REVIEWS: Wars that cannot be managed



By Brig (r) A.R. Siddiqi


IN his preface to the book, Brig Kar promises a “reader friendly” treatise avoiding complicated technical “aspects as far as possible”. And that is precisely where he fails. His book is virtually littered with a hoard of technical terms and their abbreviations to make it a laboured read.

In form and content the book reads more like a General Staff (GS) manual on how to wage “silent warfare” and get away with it — a task as horrifying in concept as in application. The very sub-title suggests, rather encourages, the prospect of a nuclear, chemical and biological (NCB) Armageddon. It suggests the management of its disastrous fall-out with ease and smoothness.

Two chapters are insidiously titled “Preparing general public” and “Hospitals for WMD” (weapons of mass destruction) simultaneously to invoke the dreadfully real prospect of the holocaust and the hopes, no matter how illusory, for the survivors — the public and the public utilities such as hospitals — to meet it effectively.

The author goes on to pose the question, “Would the preparation for a likely, almost imminent, WMD invasion lead to panic?” He admits the possibility of such awareness of “impending disasters” may cause a “certain amount of panic” among the people and yet hopes that “awareness” would prevent people from panicking when the “disaster” actually strikes. An innocently naive or overly optimistic perception when heavens actually fall.

How can a people under a WMD attack, better aware of its inescapable horror, behave any better than those not so well aware of that? Would they at all have the time or the wits to know what hit them and the world around them? Even under a conventional attack in the subcontinental India-Pakistan context, people would tend to show little nerve or self-control and go helter-skelter for safety.

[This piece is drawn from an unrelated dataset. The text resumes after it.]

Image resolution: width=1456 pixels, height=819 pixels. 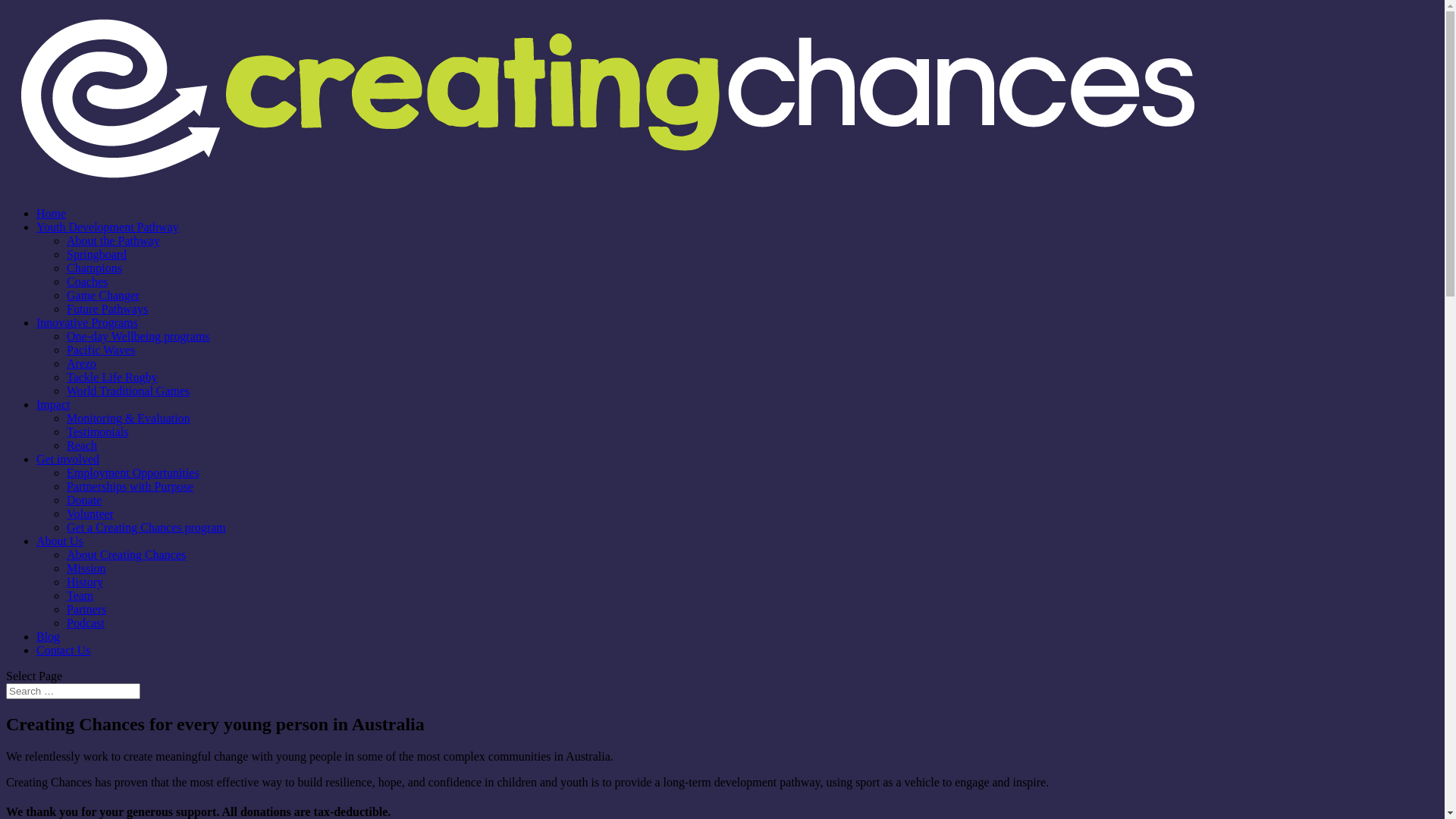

Those who have been through the course of the 1965 and 1971 wars would bear witness to utter panic gripping people out in the open at the first sound of an air raid siren in big cities like Karachi, Lahore and Rawalpindi. The author, however, goes on to illustrate his point by citing the example of certain precautionary notices carried by government transport systems about “unclaimed” baggage under or before their seats.

People get used to this message and do not panic. A startling plunge from the sublime to the ridiculous — from creating awareness about how to manage a WMD disaster to keeping an eye on unclaimed baggage in a railroad coach. Fancy that!

Not too sure of the effectiveness of his prescriptions, the author goes on to suggest that “cautionary measures should be pragmatic, well packaged, publicized with maturity and easily implementable” — an essential PR exercise in real terms.

He recommends the creation of National Disaster Management Authority (NDMA) in India as the ‘lead agency’ to coordinate the management of natural and WMD disasters. Whereas, the need and rationale is for preemting sudden disasters (material or man-made) which cannot exactly be managed or foretold.

The best way for managing WMD disasters is to preempt them and prevent them from happening at all. For once the bomb or the chemical and the biological canister explodes, managing its fall-out would be meaningless for the victims and beyond the capability of the traumatized and disabled survivors to control.

Therefore, rather than talk of managing such terminal disasters, the only sane thing would be to ensure against their occurrence. Furthermore, since their devastating impact would be practically unmanageable any serious planning to manage them would amount to luring people into a false sense of security. By implication, brainwashing them to accept the grim reality of such a warfare as inevitable — almost as an act of fate.

According to the author a terrorist attack involving WMDs could create havoc beyond the capability of the state and local government to control. That would bring NDMA into action to transform a local catastrophe into a national disaster. The brutal fact must, however, be accepted that any WMD holocaust, especially a nuclear one, would have always to be managed, if at all, at the highest national level regardless of its size and magnitude.

The structure and capability of RAID (Rapid Assessment and Initial Detection Element) spelt out by the author makes his GS draft paper of little practical value and use. Such exercises would normally be the first to go by the board even on their first touch with the grim reality of war — especially of an all-devouring nuclear war.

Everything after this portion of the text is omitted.